Retornando ao novo álbum, Martinho tocou Timbó e homenageou Jamelão. A música, um samba antigo, fala de um feiticeiro africano que cresceu na Ilha de Marajó. “Num batuquejê, mandava oró, Akurubandê, Lá do marajó. Um dia Timbó faleceu e do germe do seu sangue nasceu a tulipa negra dos sonhos meus.” Linda Madalena, Malvadeza Durão - "Durão" que Martinho fez questão de explicitar que significa “durão, de pobre mesmo”, Iracema, Heróis da Liberdade, Diacuí, Dois de Ouro, uma homenagem à capoeira, se somaram ao setlist.

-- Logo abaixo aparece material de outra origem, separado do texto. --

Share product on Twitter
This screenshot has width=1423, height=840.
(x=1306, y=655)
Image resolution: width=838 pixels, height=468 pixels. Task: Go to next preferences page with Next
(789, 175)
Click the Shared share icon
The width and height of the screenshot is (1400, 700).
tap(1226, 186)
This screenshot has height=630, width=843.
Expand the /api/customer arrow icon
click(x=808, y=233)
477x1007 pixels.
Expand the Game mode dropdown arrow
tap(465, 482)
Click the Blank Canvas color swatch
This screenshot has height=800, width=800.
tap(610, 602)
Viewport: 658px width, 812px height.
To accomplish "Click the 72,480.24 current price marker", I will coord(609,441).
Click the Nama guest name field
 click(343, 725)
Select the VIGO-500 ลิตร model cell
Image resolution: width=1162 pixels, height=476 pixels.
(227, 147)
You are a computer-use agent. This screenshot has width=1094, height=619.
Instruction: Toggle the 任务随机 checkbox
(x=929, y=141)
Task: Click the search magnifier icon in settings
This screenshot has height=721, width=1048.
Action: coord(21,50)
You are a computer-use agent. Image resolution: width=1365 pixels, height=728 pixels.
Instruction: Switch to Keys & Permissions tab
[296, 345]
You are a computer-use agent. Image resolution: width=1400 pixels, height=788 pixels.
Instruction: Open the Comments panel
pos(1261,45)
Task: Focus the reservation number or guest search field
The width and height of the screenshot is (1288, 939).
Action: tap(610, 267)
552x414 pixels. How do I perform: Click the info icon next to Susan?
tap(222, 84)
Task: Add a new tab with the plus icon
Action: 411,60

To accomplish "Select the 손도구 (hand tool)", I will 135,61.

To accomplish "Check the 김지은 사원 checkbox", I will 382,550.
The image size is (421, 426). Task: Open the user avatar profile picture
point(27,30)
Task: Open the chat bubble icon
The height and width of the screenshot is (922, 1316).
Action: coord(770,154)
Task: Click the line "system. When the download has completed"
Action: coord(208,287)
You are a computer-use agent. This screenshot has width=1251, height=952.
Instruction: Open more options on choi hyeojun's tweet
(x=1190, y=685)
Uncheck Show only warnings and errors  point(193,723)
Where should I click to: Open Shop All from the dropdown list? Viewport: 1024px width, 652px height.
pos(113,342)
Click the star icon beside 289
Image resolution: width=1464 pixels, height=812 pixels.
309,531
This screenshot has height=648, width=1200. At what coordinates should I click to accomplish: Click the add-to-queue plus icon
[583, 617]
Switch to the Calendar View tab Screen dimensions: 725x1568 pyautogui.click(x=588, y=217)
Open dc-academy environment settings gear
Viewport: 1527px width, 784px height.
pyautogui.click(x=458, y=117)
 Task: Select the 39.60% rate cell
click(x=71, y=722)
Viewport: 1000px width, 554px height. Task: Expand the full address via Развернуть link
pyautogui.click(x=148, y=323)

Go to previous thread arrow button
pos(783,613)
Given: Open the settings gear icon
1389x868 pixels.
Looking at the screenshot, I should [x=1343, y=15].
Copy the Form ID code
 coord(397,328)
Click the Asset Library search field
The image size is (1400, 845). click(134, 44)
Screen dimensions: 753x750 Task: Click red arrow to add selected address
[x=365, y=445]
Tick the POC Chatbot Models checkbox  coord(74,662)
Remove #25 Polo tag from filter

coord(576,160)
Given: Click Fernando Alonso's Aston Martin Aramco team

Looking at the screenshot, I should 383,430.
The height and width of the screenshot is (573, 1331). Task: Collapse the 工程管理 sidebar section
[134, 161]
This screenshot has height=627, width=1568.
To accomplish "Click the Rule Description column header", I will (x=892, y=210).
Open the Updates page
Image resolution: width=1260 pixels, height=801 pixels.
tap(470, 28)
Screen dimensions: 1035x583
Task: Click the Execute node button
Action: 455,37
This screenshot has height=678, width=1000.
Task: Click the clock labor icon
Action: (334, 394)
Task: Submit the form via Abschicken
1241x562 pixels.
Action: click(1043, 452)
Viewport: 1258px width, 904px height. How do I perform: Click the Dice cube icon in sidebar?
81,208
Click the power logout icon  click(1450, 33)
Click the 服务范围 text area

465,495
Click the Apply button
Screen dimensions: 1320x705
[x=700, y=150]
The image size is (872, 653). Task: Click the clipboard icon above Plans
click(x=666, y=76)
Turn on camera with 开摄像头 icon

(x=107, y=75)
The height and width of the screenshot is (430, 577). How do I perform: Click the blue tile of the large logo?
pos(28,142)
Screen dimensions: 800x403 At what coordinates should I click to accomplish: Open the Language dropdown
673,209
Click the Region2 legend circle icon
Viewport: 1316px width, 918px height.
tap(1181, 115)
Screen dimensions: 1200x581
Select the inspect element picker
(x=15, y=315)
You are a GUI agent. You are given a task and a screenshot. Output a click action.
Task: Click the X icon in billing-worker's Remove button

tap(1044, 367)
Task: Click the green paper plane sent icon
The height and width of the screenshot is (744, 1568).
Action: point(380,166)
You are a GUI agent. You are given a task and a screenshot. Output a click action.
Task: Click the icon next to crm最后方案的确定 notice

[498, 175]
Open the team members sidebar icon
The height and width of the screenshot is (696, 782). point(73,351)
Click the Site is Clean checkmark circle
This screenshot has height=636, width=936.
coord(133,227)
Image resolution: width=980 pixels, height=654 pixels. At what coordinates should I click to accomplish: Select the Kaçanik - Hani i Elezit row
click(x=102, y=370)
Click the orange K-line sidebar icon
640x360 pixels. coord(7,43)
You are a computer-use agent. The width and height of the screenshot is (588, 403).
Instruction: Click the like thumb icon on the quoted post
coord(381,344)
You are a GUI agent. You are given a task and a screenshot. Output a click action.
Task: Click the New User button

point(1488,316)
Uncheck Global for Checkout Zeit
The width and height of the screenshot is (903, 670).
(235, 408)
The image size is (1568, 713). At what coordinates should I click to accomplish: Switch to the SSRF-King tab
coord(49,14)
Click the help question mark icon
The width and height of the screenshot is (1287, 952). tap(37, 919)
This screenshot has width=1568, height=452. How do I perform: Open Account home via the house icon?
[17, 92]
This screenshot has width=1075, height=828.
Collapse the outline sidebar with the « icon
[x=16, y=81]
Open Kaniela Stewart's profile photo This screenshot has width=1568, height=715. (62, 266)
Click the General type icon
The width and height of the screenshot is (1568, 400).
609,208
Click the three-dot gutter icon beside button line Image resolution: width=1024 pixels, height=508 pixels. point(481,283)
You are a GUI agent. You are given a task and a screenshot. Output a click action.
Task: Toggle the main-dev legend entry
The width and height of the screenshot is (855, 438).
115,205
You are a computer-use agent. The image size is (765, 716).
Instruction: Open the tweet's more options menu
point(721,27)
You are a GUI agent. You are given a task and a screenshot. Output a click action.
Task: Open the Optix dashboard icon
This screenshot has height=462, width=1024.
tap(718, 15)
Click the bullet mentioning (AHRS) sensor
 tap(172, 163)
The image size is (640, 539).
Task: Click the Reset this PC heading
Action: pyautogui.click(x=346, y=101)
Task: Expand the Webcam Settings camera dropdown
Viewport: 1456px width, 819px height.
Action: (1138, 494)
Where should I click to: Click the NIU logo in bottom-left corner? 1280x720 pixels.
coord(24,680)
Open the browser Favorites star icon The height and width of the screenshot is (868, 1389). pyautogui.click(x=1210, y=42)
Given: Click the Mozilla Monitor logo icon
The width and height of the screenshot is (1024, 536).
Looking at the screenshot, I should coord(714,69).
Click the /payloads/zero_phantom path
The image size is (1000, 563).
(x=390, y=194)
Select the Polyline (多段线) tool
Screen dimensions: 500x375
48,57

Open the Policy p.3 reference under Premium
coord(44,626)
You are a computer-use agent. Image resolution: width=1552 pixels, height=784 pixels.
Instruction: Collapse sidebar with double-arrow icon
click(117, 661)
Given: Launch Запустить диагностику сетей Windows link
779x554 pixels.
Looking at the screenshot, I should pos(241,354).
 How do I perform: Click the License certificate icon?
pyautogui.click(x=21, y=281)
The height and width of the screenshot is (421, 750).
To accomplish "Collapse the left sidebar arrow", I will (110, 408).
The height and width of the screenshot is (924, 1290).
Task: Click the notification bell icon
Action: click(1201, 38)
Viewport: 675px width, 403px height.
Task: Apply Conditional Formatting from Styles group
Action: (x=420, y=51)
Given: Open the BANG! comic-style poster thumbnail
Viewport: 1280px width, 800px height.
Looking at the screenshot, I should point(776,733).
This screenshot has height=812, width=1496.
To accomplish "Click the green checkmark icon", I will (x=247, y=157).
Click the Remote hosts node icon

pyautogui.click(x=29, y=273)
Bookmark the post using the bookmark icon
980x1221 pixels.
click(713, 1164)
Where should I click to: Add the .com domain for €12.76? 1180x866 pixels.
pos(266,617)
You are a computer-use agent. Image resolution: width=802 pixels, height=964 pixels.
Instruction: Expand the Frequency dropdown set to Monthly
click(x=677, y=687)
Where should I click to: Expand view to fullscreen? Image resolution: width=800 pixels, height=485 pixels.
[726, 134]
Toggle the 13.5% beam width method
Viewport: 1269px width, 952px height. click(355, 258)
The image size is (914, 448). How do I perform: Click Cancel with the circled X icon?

E como em toda boa ópera os vocais são imprescindíveis, Martinho trouxe suas duas filhas, sua 'fabricação própria', como ele definiu, Analimar Ventapane e Alegria Ferreira, para uma explosão de energia e ancestralidade em Exu das Sete (feat Preto Ferreira). "Na religião católica, todo mundo tem um anjo da guarda. Nas religiões de matriz africana, todo mundo tem o seu Exu, o meu é o das encruzilhadas. E o seu, qual é?", perguntou Martinho ao pianista, Kiko Horta. "Ele usa capa preta e cartola, dá risada e gargalhada, tudo que é de ruim, ele isola", cantou. Alegria, convidada especial, apareceu pouco antes para cantar Pra Mãe Tereza, música de Martinho feita para a mãe, mas adaptada pela neta. Da família, um momento mágico dos percussionistas Gabriel Policarpo e Bernardo Aguiar pareceu envolver o público no "batuque" solo por horas. "Essa é a parte branca da família", brincou Martinho.
O grande ápice do show, no entanto, foi quando Martinho tocou Acender as Velas, de Negra Ópera, com mais uma performance de Allenkr Soares. "Quando não tem samba, tem desilusão".  E quando Martinho entoou "Deus me perdoe, mas vou dizer, o doutor chegou tarde demais, porque no morro não tem automóvel para subir, não tem telefone para chamar e nem tem beleza pra se ver, e a gente morre sem querer morrer", a sombra de Allenkr na parede e sua expressão facial completaram o tom dramático da ópera, que não tinha uma orquestra no fosso, como de costume, mas uma energia instrumental ímpar entorno do sambista. 

Mérito Cultural

No final do espetáculo, Martinho recebeu o prêmio Mérito Cultural da PUCRS 2023. Agora, seu rosto está estampado no hall de entrada do Salão de Atos, ao lado dos outros homenageados: Fernanda Montenegro (2018), Maria Bethânia (2019), Lima Duarte (2020), Alcione (2021) e Alceu Valença (2022). Por fim, depois dos agradecimentos, contemplou a plateia apaixonada com um bis: Kizomba, Festa da Raça, enredo apresentado pela Unidas de Vila Isabel, em 1988, que a fez conquistar seu primeiro título no carnaval carioca. “Valeu, Zumbi! Todo mundo que luta é zumbi”, despediu-se.